Politicians fail to grasp that financial intermediation has been and always will be inherently fraught with problems of asymmetric information and risk. In front of their audiences they pretend that it is possible to eliminate the problem of risk once and for all.
They claim that while there have been many crises and many attempted solutions before, “this time it is different” and they really have a solution that will please all the main stakeholders for good.
Therefore, instead of waiting for a detailed, careful, and quantified analysis of what exactly went wrong, where, when and why, commentators, journalists, academics, politicians, bureaucrats, and others have rushed to offer numerous measures, often without thinking through all the details and combined consequences. For instance, some say “let’s focus on systemically important banks” without saying how to define systemically important institutions ex ante in a dynamic world.

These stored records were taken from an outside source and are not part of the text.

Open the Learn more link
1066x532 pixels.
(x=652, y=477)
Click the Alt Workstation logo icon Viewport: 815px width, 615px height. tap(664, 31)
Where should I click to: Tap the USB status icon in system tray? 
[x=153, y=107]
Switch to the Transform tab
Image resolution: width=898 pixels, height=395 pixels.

Others say “let’s ban overly big banks” as if the supervision of a herd of small banks is easier than the supervision of a few big ones, or as if in times of systemic crisis saving dozens of small banks is easier than saving a couple of big ones, and so on.

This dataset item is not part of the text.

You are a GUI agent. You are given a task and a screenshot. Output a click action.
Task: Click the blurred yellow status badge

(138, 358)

The list of suggestions is much longer: altering the accounting rules, requiring banks to have more capital and bigger liquidity cushions, dynamic provisioning, charging banks a new tax or levy, micromanaging remuneration in financial institutions (by the way, were the remuneration rules contained in the EU’s updated Capital Requirements Directive to be applied to central banks, it would definitely be seen as an attack on their independence), forbidding them to do certain operations, tightening the screws even on institutions – such as private equity and hedge funds – which have played only a minor role in the crisis, and so on and so forth.

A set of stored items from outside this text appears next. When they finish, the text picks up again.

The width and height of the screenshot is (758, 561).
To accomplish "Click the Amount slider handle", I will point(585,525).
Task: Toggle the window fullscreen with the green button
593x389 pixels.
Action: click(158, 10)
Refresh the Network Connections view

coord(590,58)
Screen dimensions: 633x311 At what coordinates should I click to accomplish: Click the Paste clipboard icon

Many of the suggested measures go clearly in the direction of the public sector having more say – as if the government having more say is a guarantee of more appropriate management. A quick look around the globe shows, however, that the government often fails to do its primary job of managing public finances well and also supervising the financial universe well.
The two most often debated problems have been the pro-cyclicality of the Basel II capital requirements regulation and the tendency of financial markets to form bubbles. However, the very regulatory debate seems to be subject to pro-cyclicality and bubbly behavior: in good times it is slow and relaxed, while in bad times it goes much too far much too quickly.
The same applies to supervisory initiatives. Three new pan-European agencies, so-called ESAs, are to be established in addition to the European Systemic Risk Board, based on the principles articulated in the de Larosière report; the powers of colleges of supervisors are to be increased; the working group led by the Swedish central banker Lars Nyberg has suggested the compulsory establishment of Cross-Border Stability Groups in the EU and so on.
It almost looks like national-level authorities will participate in an intricate web of EU-level regulatory and supervisory committees, boards, and agencies, while having less and less time to do their real job, that is, supervising their respective financial sectors.
In short, there is a risk that the world will end up implementing an uncoordinated and poorly thought out sum of many measures, leading to clear regulatory overkill.
The bundle of reforms gravitate toward a financial sector that will resemble a classical public-goods-providing “utility,” a sector attracting little capital and thus shrinking and becoming more expensive for its end-users.
We seem to be heading for less banking and less financial intermediation and thus less efficiency in the economy as a whole.
Do we want to pay such a high price for the crisis and subsequent regulatory madness when we know for sure that we can never have a perfect financial sector anyway?